Project Rachel Spends 25 Years Helping Women Face Problems After Abortion
by Steven Ertelt
September 18, 2009
Milwaukee, WI (LifeNews.com) — Project Rachel, the organization that has helped thousands of women rebuild their lives following the problems and pain of an abortion, is marking 25 years of ministry. The anniversary is a bittersweet moment because the need for such a group only arises out of death, pain and heartache.
Vicki Thorn founded the ministry, which started as a project out of the Archdiocese of Milwaukee, and she has seen the physical and emotional scars of an abortion in the bodies and hearts of countless women.

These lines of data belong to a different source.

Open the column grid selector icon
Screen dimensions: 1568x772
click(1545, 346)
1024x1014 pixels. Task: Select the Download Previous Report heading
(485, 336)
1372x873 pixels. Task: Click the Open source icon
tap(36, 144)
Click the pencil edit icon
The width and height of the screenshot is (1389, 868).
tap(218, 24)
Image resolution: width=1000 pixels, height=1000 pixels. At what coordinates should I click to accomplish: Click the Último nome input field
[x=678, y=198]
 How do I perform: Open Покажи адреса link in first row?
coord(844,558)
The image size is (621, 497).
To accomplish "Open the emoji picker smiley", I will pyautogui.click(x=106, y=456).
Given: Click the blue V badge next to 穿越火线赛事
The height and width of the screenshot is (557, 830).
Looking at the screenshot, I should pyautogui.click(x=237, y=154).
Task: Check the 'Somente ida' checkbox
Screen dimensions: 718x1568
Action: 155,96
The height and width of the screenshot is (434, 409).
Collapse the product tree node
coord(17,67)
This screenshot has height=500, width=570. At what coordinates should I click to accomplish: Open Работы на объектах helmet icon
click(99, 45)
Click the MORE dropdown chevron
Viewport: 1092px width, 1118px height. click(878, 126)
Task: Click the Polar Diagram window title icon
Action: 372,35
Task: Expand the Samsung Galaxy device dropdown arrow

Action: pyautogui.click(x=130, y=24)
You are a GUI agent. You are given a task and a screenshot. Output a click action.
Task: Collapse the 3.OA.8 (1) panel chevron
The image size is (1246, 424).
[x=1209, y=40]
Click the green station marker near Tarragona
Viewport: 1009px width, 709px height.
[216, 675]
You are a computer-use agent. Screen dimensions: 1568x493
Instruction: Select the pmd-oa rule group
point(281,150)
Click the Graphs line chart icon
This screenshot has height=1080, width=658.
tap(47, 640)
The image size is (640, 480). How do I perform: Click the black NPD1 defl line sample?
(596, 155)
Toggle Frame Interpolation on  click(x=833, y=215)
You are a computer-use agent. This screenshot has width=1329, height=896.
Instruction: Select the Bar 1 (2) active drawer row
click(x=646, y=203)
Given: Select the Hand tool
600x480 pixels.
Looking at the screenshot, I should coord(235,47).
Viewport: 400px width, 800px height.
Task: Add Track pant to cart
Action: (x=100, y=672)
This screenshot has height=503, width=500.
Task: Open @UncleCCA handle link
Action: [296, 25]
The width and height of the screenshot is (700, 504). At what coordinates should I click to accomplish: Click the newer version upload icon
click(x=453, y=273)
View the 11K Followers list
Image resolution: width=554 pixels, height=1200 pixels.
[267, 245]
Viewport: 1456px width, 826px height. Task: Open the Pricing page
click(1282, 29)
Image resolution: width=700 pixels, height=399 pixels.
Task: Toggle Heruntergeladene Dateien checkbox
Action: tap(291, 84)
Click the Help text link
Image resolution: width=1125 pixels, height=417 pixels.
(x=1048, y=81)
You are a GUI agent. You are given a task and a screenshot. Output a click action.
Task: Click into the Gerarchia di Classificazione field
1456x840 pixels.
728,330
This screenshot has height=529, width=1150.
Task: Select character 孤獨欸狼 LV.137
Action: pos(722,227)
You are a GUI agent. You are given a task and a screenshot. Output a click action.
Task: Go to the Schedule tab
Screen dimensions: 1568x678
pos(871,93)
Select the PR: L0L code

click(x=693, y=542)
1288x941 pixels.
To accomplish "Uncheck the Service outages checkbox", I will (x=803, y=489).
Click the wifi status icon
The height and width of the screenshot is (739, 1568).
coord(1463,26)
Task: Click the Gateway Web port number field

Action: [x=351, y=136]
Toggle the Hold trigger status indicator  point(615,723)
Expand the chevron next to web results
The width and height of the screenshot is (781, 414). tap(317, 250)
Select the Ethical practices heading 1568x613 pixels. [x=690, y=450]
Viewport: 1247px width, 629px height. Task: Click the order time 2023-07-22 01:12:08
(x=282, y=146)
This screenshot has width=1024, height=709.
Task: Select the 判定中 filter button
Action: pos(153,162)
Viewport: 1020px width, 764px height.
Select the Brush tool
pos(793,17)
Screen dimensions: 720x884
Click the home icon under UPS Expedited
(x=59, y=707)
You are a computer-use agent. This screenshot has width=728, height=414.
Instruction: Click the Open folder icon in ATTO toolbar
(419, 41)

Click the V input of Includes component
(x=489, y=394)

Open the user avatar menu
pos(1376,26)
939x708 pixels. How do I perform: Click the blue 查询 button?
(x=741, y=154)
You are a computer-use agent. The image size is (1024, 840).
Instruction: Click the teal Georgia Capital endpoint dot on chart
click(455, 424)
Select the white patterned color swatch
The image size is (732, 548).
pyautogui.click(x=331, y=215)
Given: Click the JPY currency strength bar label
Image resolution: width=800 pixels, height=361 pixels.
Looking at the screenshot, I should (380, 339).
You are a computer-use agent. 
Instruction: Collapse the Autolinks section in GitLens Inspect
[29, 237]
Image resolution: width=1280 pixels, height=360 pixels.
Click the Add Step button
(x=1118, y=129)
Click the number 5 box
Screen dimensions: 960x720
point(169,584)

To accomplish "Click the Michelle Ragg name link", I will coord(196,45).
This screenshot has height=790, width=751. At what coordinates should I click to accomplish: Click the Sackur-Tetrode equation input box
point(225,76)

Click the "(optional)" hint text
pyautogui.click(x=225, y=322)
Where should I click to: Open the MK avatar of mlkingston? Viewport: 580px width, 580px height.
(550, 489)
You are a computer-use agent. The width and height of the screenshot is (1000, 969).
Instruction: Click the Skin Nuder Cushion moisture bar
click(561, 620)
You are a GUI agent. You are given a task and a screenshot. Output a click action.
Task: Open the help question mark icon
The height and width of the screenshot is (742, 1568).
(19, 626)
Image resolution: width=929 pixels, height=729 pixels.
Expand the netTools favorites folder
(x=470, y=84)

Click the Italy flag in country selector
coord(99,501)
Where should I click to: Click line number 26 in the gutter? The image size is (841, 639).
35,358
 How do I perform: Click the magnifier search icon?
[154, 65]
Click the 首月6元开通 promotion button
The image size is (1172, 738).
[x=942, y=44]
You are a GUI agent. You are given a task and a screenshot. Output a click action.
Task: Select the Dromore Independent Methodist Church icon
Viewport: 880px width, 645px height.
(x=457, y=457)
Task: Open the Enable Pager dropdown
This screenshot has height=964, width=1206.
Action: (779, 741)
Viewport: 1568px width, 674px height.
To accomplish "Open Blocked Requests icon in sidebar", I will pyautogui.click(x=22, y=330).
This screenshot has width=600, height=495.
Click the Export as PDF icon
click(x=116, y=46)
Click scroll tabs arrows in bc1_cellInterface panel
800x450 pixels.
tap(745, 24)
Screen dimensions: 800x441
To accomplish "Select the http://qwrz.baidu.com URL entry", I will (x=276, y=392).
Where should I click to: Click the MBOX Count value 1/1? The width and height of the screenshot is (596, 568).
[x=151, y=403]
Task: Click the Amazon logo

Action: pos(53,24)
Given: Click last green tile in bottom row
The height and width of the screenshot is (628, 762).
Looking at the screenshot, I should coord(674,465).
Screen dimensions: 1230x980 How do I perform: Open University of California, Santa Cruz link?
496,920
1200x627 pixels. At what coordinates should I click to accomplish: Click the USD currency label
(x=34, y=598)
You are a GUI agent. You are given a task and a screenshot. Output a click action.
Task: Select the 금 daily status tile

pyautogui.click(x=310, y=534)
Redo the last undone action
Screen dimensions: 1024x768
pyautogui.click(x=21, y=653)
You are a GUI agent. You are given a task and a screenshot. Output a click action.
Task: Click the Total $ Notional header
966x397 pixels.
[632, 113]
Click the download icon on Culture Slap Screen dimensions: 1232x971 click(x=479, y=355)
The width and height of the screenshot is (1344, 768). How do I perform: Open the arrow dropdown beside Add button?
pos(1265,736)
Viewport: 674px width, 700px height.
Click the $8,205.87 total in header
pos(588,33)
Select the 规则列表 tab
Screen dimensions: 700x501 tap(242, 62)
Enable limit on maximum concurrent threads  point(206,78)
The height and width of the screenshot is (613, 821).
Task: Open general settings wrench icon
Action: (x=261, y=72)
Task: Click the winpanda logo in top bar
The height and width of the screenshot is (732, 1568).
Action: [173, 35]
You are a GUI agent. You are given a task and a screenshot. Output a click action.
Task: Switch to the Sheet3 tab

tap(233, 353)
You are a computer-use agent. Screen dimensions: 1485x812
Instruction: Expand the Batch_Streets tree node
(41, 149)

She told the Catholic News Service the anniversary has been "an awesome experience of looking back and seeing how an idea that was really only Spirit-inspired changed the face of the abortion debate in the U.S., and, not only in the U.S., but also in other countries."
Thorn had personal experience watching women go thorough agony after an abortion when her close friend in high school suffered through addiction, eating disorders and self-destructive actions after her abortion.
She went to school to study psychology and noted how her courses did not specifically prepare her for how to help women facing an abortion decision.
Thorn told CNS that she saw the Catholic Church as an ideal place to form the ministry.
"That from what I saw of my friend, it was both a spiritual and a human wound that needed to be addressed, and as a church, with sacraments and the people who populate the church, we can take care of this," she said.
"So that was my understanding, but then you had to find people who knew enough to be able to train priests, train mental health professionals, figure out how we’re going to deal with people in terms of how are they going to find us, the phone calls and things like that," she added.
Thorn emphasizes that women who have an abortion go through a normal grieving process and spurns the idea that there is something wrong with them.
"This is a woman who lost her child in a traumatic and unnatural fashion. She’s grieving, hello! I mean, that’s normal," Thorn said.
"And the process is one of helping her to process the anger toward the other people involved, to move to forgiveness, to be reconciled then with God, with her baby and with herself and forgive herself in that, that’s it," Thorn told CNS. "That’s not high-tech psychotherapy, you know, that’s spiritual healing and it works."
Since the founding of Project Rachel, post-abortion research has come a long way and people wanting to help women know much more than they did then.
Thorn and her colleagues better understand the mental health problems women face — ranging from suicide, addictions and problems in relationships — than they did. Those tools better prepare them to meet women at the point of their need.